= What to work on =
Write out, please, each line from the one containing "You are a GUI" to the final line of the data, both included, exactly and without pictures.
** Opening Dataset entries block **
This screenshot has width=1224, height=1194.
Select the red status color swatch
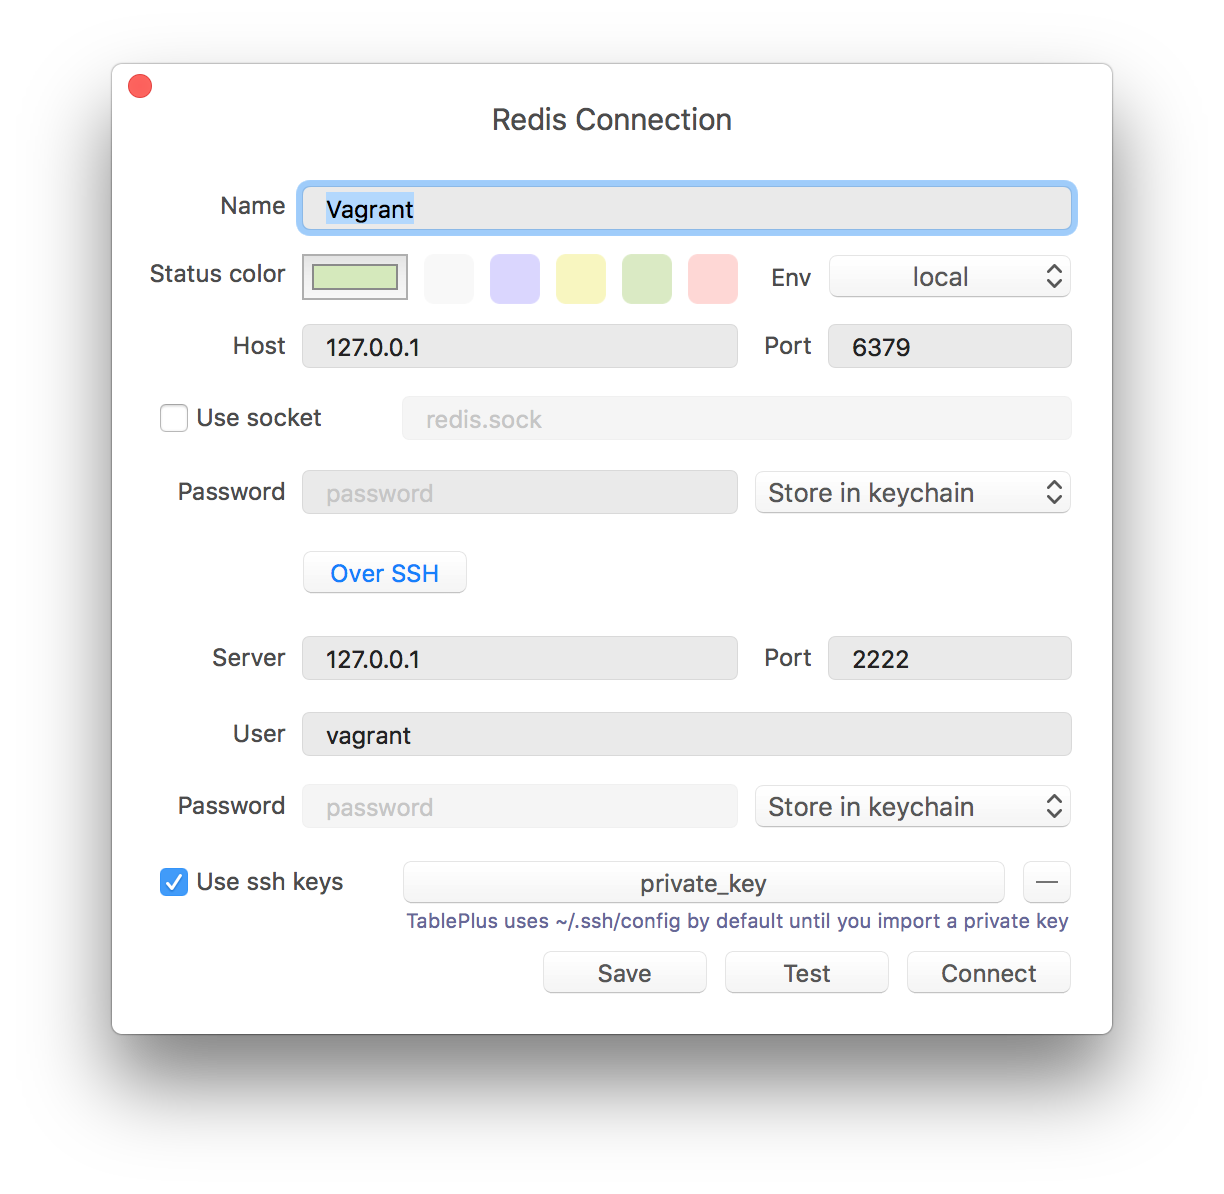click(x=712, y=278)
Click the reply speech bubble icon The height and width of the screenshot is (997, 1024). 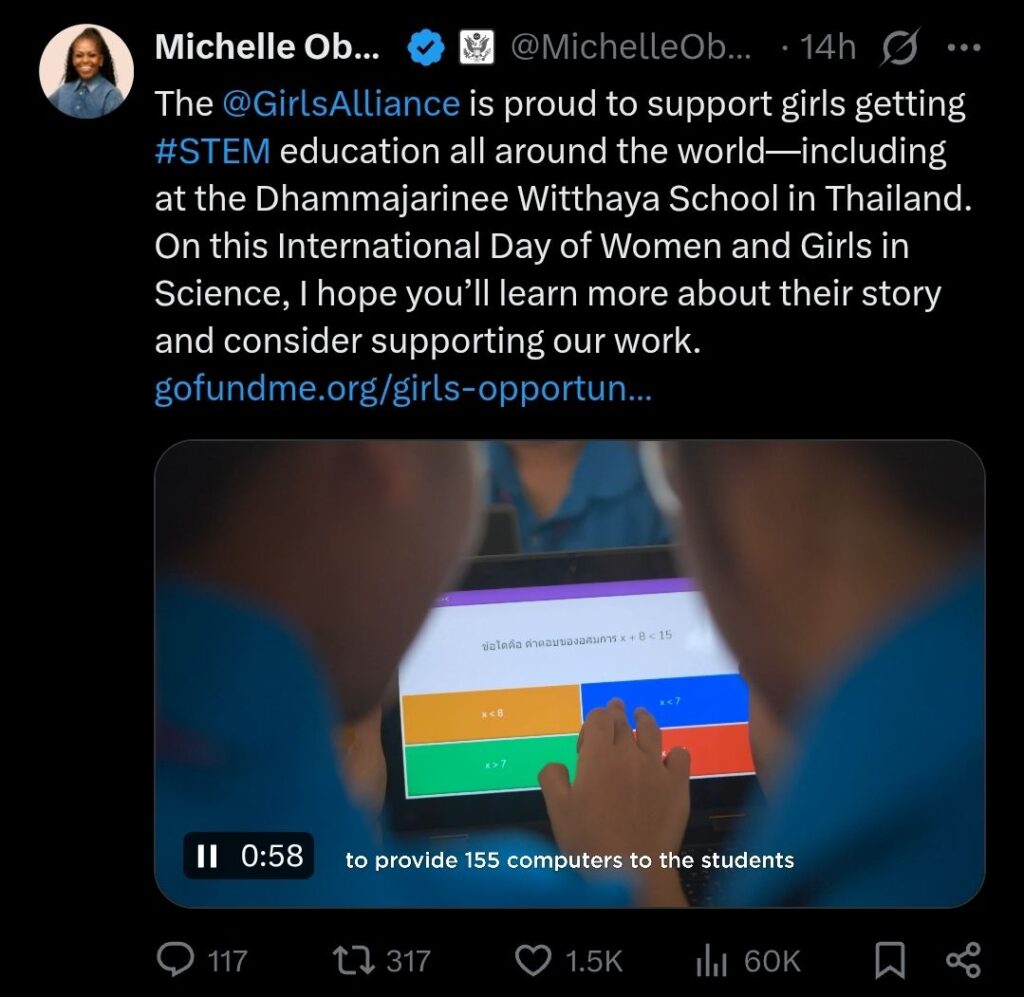coord(177,960)
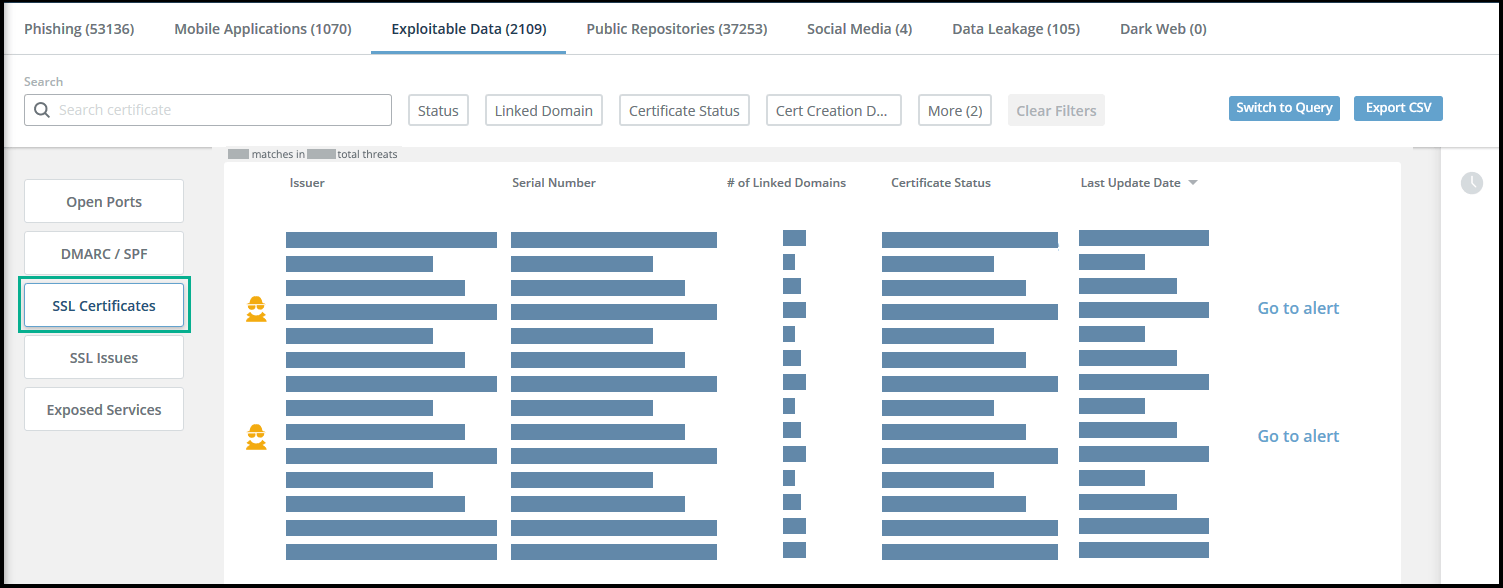This screenshot has height=588, width=1503.
Task: Focus the Search certificate input field
Action: 220,110
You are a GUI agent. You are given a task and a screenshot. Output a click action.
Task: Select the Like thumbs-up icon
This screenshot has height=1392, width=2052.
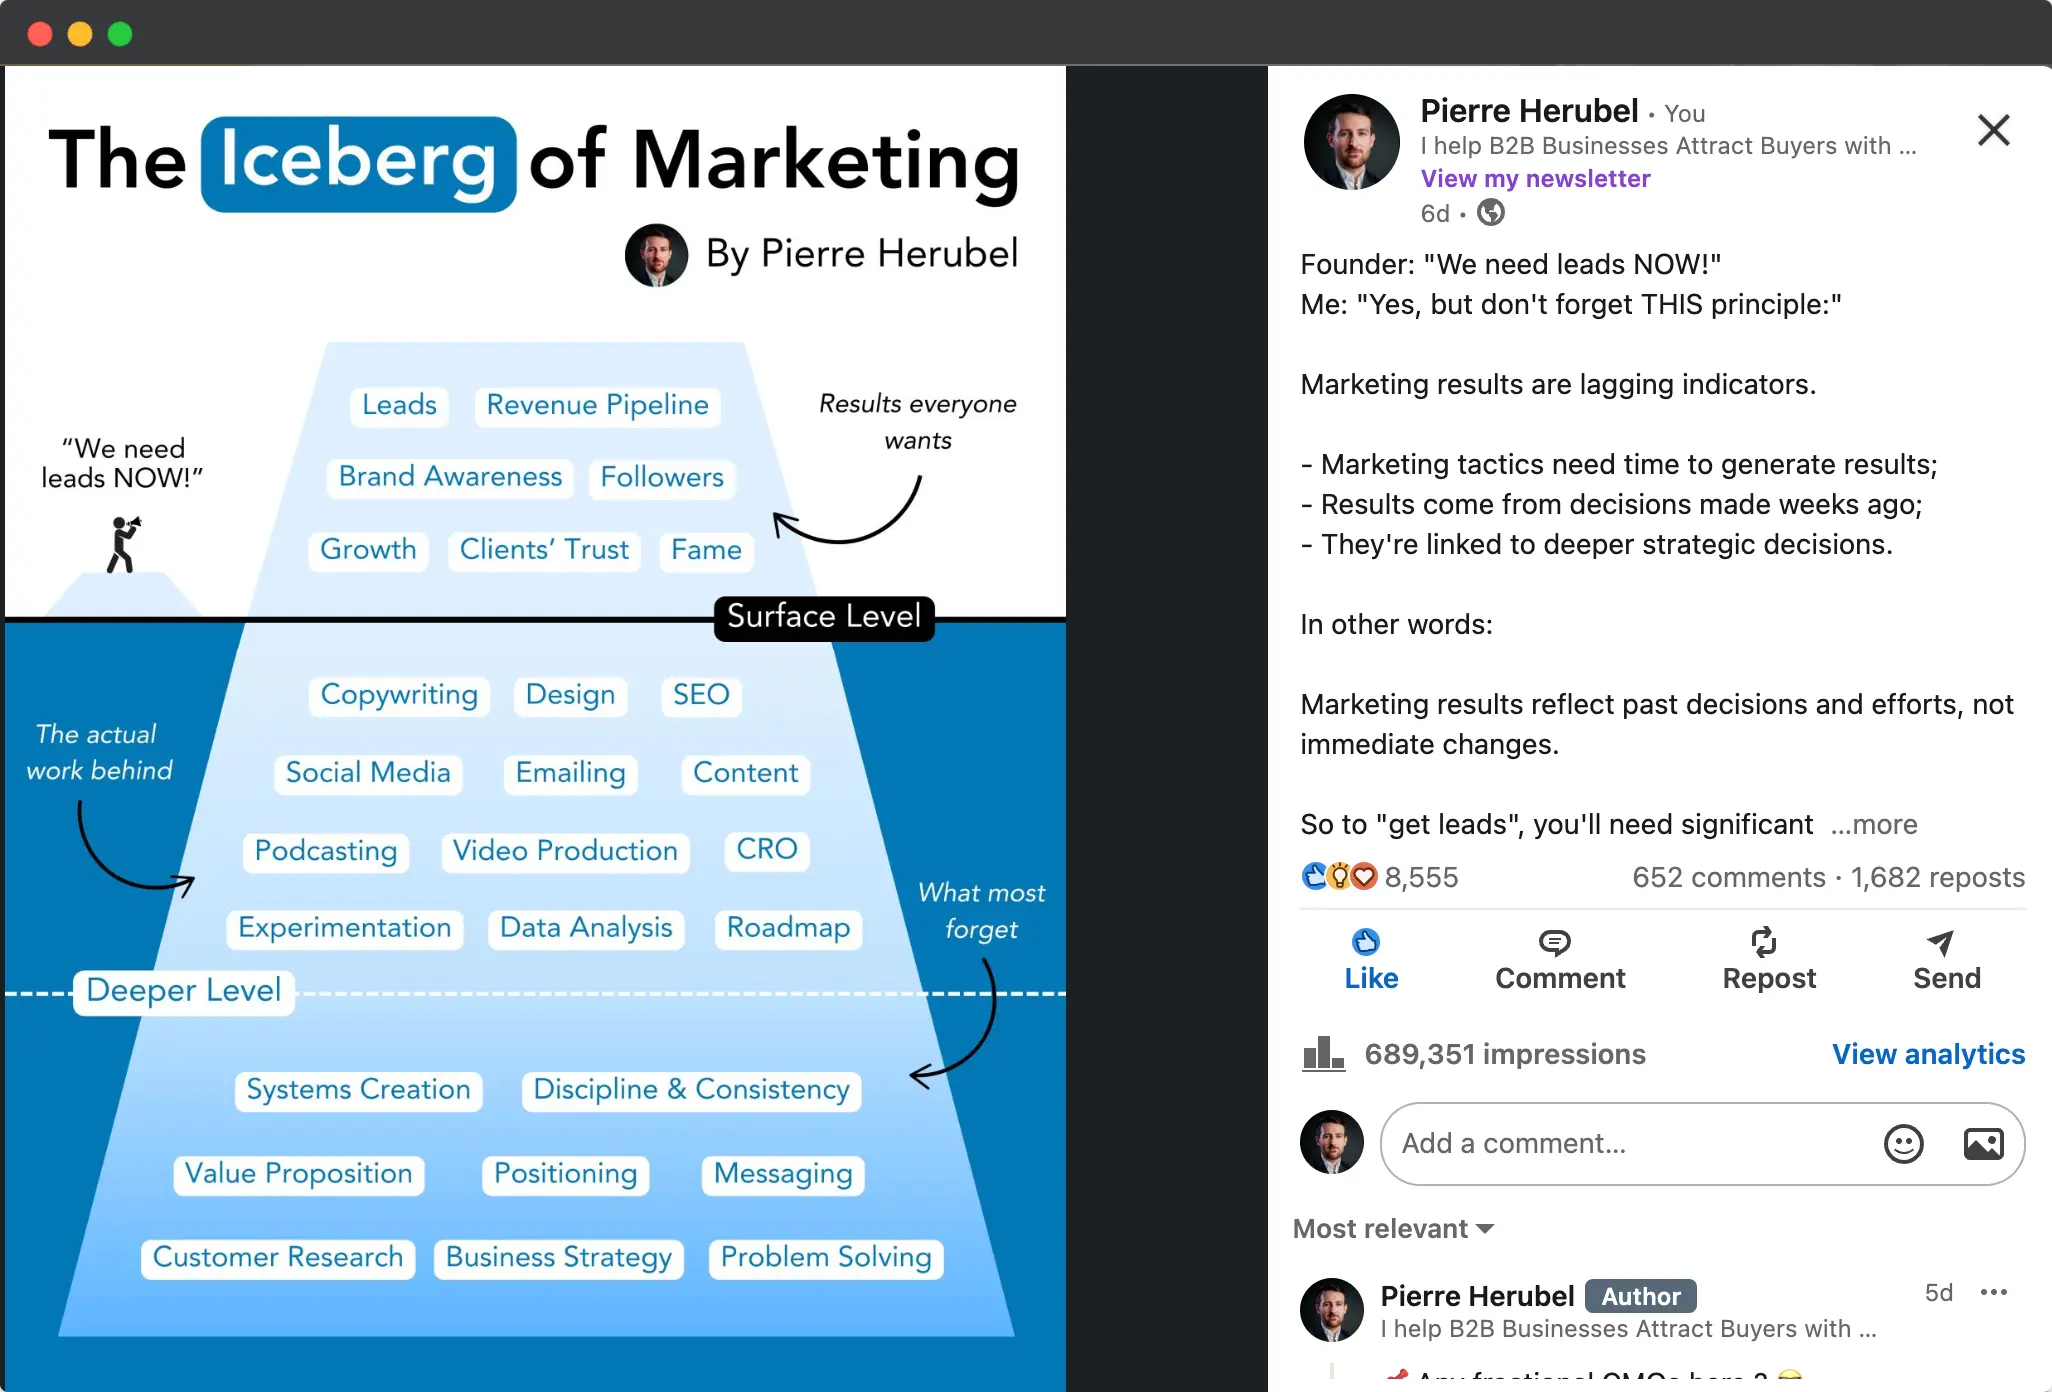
** Closing Dataset entries block **
= Answer below =
You are a GUI agent. You are given a task and a screenshot. Output a click action.
Task: Select the Like thumbs-up icon
This screenshot has height=1392, width=2052.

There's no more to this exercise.